• ABOUT THIS EXERCISE: Exact reproductions of all the entries, please, and no pictures.
= = = = =
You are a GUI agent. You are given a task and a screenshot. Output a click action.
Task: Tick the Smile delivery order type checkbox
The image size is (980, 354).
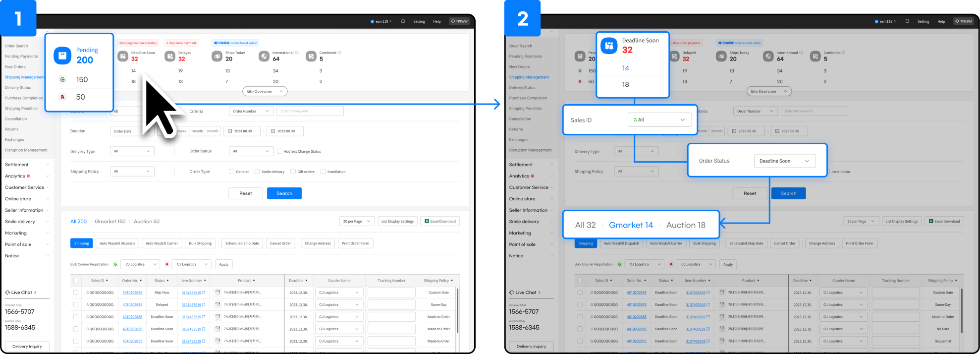[x=257, y=172]
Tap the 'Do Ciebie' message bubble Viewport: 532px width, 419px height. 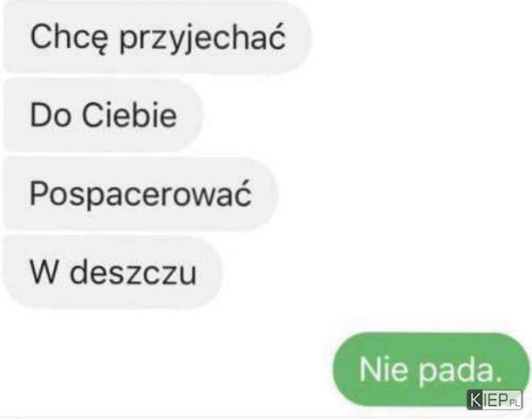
= = = = =
• RESPONSE AREA:
You are a GUI agent. You are given a task and a screenshot. Output a click action.
Task: Tick the Smile delivery order type checkbox
The image size is (980, 354).
[x=257, y=172]
Tap the 'Do Ciebie' message bubble Viewport: 532px width, 419px height. 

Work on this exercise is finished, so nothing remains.